Third/Sister Lovers is a dissolute masterpiece which seemingly documents the fragile psychological state into which Alex Chilton descended in the wake of Chris Bell’s departure and the commercial failure of Big Star’s magnificent first two albums. It’s a wild cocktail of drugs, drink, love, indulgence, despair, madness, spontaneity, introspection and cathartic release all orchestrated by producer Jim Dickinson who had the vision and foresight to indulge Chilton and embrace that gamut of emotions rather than rein it in.
Together, Chilton, original drummer Jody Stephens, Chilton’s then lover/muse/drug buddy Lesa Aldridge, Dickinson, a clutch of top session musicians (including Steve Cropper on one track) and a string orchestra led by violinist Noel Gilbert make a glorious, impertinent sound – with engineer John Fry seemingly trying (in vain?) to prevent it all falling apart. For that is the genius of this album – it goes exhilaratingly close to the edge, constantly threatening to collapse into an over-indulgent mess but somehow manages to stay true.
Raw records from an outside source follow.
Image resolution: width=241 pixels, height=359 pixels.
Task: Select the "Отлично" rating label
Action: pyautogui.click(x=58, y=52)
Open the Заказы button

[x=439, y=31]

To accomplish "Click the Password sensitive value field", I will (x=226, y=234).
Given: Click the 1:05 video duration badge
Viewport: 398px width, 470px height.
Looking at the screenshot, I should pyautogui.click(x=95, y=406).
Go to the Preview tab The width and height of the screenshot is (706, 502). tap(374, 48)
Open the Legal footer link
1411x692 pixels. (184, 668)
What stops it from teetering over that precipice is the strength of the songs; Chilton’s glorious melodies which form the soft heart of the album; the playing of all involved and Dickinson’s unerring production.
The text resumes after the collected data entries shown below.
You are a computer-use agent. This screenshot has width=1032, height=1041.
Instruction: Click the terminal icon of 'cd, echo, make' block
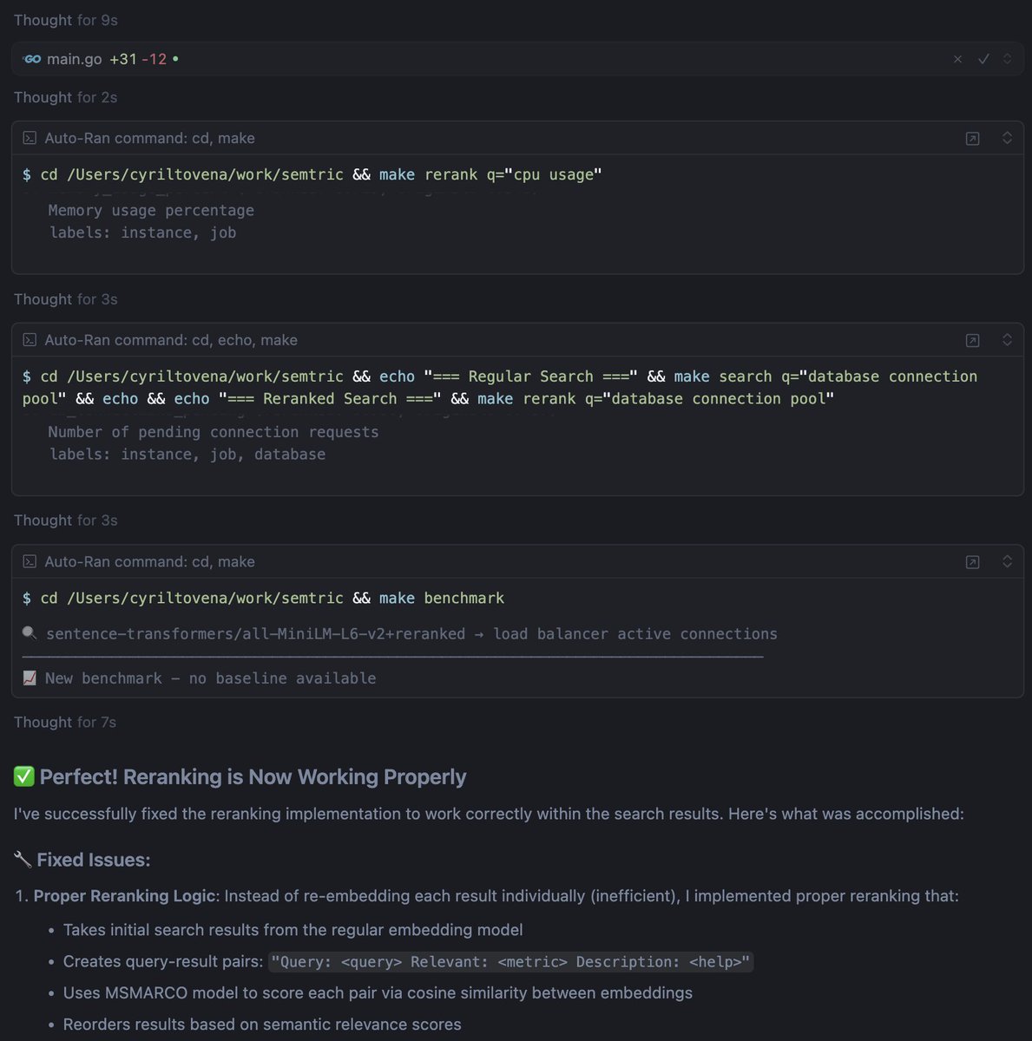(30, 340)
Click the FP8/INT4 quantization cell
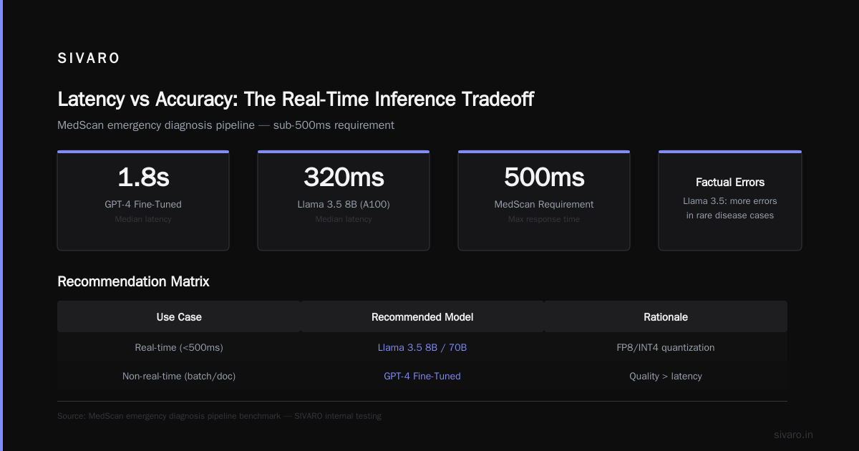Viewport: 859px width, 451px height. tap(666, 347)
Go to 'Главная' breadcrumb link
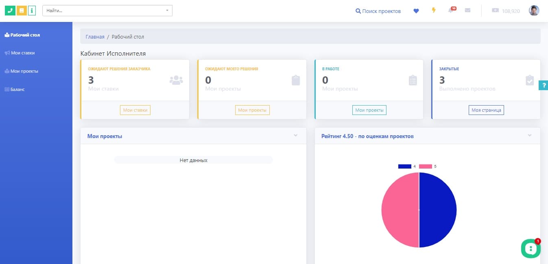The image size is (548, 264). (95, 37)
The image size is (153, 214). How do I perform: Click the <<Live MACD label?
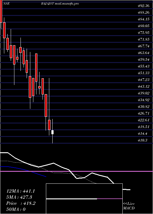[129, 206]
The sheer range and consistency of the brilliance at play is breathtaking: the (im)perfect pop of ‘Kizza Me’, ‘Thank You Friends’ and ‘You Can’t Have Me’ (centred by Stephen’s brilliant drumming); the desperation of ‘Big Black Car’; the woozy romance of ‘Stroke It Noel’, ‘For You’ (with it’s rousing, but still slightly skewed, string embellishments), ‘Blue Moon’ and ‘Dream Lover’; the waltz ‘Take Care’ and the positively jaunty ‘O’Dana’.
Even the covers are inspired: Velvet Underground’s ‘Femme Fatale’ (the only track to retain Aldridge’s backing vocals); The Kinks’ ’Til the End of the Day’ and the standard ‘Nature Boy’. Only the Jerry Lee-Lewis cover ‘Whole Lotta Shakin’ Goin’ On’ feels like a mis-step – though that track did not appear on the first three versions of the album.
Then there’s the twin peaks (or should that be valleys?) of the morbid ‘Holocaust’ and the audacious ‘Kanga Roo’ featuring Dickinson’s inspiredly deranged drumming, Mellotron and guitar feedback squalls. The power of those two songs is enhanced by their placement together on both the original PVC release (tracks 12 and 13) and my 1992 Rykodisk version (tracks 7 and 8).
Much has been written about this album but its allure is perhaps best summed up by musician Chris Stamey (dBs):
“Art holds up a mirror in which we see ourselves. Sometimes the more wrinkled the surface, the more interesting the angles: you can see around the corners, find aspects of your soul that would otherwise remain hidden.”